**What to do**
Among the entries below, count the lines that contain the word "computer". Write down only the total.

**Dataset items**

--- START ---

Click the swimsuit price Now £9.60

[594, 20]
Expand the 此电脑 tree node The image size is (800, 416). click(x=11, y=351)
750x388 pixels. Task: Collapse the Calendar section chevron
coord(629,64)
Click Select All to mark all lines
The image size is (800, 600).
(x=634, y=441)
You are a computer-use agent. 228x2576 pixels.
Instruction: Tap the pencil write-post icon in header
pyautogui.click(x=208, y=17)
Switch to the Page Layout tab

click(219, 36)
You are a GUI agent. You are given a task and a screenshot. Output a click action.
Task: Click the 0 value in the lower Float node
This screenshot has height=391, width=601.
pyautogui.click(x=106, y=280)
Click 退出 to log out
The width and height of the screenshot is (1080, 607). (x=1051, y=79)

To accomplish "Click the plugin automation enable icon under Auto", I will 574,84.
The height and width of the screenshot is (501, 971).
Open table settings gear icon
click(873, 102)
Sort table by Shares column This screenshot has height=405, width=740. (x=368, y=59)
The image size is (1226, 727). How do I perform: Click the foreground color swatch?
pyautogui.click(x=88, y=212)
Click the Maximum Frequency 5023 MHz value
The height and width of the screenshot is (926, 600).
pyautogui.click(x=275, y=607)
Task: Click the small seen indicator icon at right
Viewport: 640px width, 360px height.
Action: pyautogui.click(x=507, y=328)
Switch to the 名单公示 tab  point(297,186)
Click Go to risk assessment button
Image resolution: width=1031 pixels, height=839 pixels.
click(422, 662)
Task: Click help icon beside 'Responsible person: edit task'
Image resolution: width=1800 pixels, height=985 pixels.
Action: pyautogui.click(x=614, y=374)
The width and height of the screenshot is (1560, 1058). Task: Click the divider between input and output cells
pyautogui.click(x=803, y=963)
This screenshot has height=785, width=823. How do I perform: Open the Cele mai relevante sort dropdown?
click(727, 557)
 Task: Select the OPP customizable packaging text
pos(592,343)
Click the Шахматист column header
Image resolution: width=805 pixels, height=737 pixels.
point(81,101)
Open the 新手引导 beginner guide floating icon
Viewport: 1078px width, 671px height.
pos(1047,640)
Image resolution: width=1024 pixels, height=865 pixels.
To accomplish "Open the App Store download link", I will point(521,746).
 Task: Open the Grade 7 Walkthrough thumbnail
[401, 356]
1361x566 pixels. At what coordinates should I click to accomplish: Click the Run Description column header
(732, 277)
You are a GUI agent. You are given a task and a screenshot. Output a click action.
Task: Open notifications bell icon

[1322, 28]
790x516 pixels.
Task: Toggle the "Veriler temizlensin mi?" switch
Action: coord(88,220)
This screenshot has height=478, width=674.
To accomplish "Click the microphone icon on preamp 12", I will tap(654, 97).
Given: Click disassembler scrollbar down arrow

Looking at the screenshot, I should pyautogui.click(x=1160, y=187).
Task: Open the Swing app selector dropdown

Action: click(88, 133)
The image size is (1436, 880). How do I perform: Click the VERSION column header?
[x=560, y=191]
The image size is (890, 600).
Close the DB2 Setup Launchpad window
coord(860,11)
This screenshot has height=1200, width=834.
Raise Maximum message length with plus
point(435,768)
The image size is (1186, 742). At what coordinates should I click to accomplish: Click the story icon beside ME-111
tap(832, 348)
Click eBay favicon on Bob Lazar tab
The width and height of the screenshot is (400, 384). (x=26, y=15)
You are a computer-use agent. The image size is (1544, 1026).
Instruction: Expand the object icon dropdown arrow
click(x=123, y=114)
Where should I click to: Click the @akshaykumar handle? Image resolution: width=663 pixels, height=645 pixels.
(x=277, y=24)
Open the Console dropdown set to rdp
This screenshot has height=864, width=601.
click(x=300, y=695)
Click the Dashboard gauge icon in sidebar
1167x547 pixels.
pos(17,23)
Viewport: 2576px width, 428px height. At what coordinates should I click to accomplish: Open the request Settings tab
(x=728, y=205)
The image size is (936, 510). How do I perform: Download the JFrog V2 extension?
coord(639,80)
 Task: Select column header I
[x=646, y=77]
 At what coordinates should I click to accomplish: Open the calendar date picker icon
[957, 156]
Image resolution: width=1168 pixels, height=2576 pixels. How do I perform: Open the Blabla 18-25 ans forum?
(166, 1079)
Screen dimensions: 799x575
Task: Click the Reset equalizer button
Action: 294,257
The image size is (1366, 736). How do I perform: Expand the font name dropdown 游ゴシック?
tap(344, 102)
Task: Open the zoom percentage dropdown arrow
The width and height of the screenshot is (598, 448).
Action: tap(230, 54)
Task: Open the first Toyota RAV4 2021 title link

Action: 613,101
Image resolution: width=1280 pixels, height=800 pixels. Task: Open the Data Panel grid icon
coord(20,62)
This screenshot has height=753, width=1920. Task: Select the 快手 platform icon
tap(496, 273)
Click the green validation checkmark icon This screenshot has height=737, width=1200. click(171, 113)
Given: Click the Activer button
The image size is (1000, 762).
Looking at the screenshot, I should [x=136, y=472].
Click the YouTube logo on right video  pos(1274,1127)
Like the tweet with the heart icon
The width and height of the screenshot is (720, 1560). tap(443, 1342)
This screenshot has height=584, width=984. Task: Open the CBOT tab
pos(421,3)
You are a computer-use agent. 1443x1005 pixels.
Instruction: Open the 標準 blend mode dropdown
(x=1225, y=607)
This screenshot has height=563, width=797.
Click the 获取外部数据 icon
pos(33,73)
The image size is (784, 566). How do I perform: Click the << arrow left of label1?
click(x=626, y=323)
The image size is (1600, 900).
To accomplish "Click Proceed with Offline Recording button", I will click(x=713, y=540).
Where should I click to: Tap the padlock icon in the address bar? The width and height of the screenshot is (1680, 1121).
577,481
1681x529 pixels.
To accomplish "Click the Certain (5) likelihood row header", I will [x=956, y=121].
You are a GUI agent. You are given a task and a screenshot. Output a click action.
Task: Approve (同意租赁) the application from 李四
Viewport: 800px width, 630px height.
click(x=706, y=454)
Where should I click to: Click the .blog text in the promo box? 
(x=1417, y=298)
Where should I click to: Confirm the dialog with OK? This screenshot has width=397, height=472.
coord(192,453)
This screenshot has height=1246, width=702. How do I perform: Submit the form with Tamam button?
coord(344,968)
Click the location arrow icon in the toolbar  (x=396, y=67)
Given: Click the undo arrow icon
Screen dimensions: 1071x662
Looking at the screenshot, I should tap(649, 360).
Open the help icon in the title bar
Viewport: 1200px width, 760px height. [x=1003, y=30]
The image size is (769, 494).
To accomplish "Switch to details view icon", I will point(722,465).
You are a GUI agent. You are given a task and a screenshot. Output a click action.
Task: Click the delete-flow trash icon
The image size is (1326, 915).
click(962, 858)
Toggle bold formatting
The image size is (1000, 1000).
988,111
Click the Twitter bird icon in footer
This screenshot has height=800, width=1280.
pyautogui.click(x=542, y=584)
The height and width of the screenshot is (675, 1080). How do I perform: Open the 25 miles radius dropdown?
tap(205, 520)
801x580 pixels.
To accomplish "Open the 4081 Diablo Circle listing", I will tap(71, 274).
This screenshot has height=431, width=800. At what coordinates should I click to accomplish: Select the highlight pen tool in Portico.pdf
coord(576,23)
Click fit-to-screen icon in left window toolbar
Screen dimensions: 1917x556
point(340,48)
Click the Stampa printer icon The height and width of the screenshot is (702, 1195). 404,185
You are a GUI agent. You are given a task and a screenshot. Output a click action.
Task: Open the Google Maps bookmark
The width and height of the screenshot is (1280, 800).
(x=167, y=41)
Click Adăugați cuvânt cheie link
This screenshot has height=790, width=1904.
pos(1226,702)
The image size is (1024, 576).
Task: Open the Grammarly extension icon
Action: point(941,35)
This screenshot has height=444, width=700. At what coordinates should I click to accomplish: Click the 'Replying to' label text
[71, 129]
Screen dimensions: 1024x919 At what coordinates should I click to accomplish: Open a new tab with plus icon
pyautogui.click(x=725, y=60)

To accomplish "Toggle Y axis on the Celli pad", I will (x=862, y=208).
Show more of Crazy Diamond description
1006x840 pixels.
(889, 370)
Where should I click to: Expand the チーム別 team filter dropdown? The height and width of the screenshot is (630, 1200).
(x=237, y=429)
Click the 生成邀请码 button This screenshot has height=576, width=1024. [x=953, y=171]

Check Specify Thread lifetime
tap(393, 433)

--- END ---

**Output of the exercise**
3